Sample tweet processor (Azure Functions + Kafka)

The following sample includes an Azure Function (written in Python) that triggers as messages arrive at a local Kafka topic.

The Kafka topic is being populated by tweets and as the function triggers, it will populate a real-time Power BI dashboard (optional) with information on the tweet sentiment.

Pre-requisites

The following components are necessary for this tutorial:

Docker installed
Kubernetes cluster
KEDA installed on the cluster
Azure Functions core tools
A registered twitter application with associated consumer key + secret and access token + secret

You will need the Kubernetes cluster to deploy the local Kafka cluster where the tweets are published to. KEDA as well as the Azure Function runtime will also be installed on this Kubernetes cluster as well.

Objective of Sample

The objective of this sample is to demonstrate how to horizontally scale Azure function instances (pods) running on a Kubernetes cluster based on the number of tweets available at the target Kafka topic. The objective of the tutorial is not for demonstrating how to scale the Kafka cluster.

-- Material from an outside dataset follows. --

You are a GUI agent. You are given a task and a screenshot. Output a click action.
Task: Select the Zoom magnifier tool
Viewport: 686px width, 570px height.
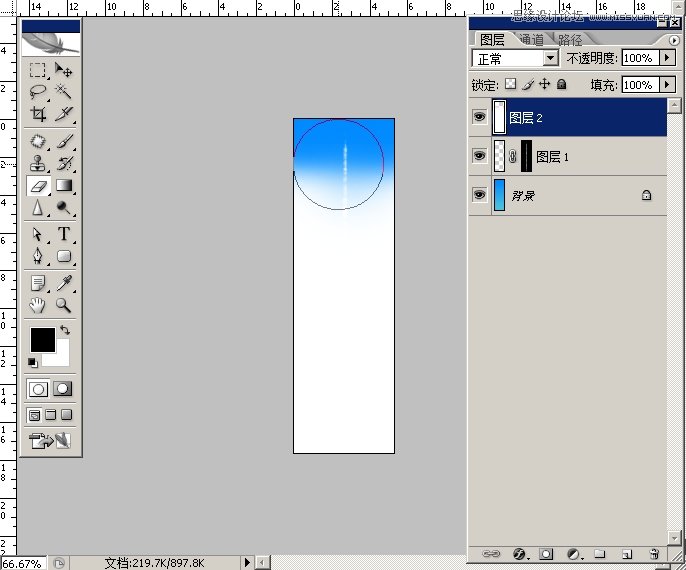tap(64, 305)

If you already have a running Kafka cluster, you can specify the parameters for that cluster instead and skip the deployment of the Kafka cluster components from the Confluent Helm chart.

Setup

The below will walk you through creating a Kafka topic within your function, publishing your function to that cluster, and then publishing an agent to pull data from Twitter and publish it to Kafka. As the events land in Kafka, the function will automatically trigger and scale. Feel free to skip portions if they already exist in your cluster.

Clone the repo and navigate to it

git clone https://github.com/kedacore/sample-python-kafka-azure-function
cd sample-python-kafka-azure-function
func extensions install

Create a Kafka topic in your cluster

Install helm

Add the confluent helm repo

This step makes the Confluent repo available from your local Helm installation

helm repo add confluentinc https://confluentinc.github.io/cp-helm-charts/
helm repo update

Deploy the Confluent Kafka helm chart

The Confluent Helm chart contains the following 7 components necessary to spin up a Kafka cluster:

cp-control-center (used for monitoring and management by developers and operations teams)
cp-kafka-connect (used for pushing data to and pull data out of kafka brokers)
cp-kafka-rest (provides universal access to Kafka cluster from any network connected device via HTTP)
cp-kafka (kafka brokers where data is stored)
cp-ksql-server (provides capabilities for stream processing against Kafka brokers using SQL-like semantics)
cp-schema-registry (provides a central registry for the format of Kafka data to guarantee compatibility)
cp-zookeeper (a centralized service providing a hierarchical key-value store for managing cluster metadata)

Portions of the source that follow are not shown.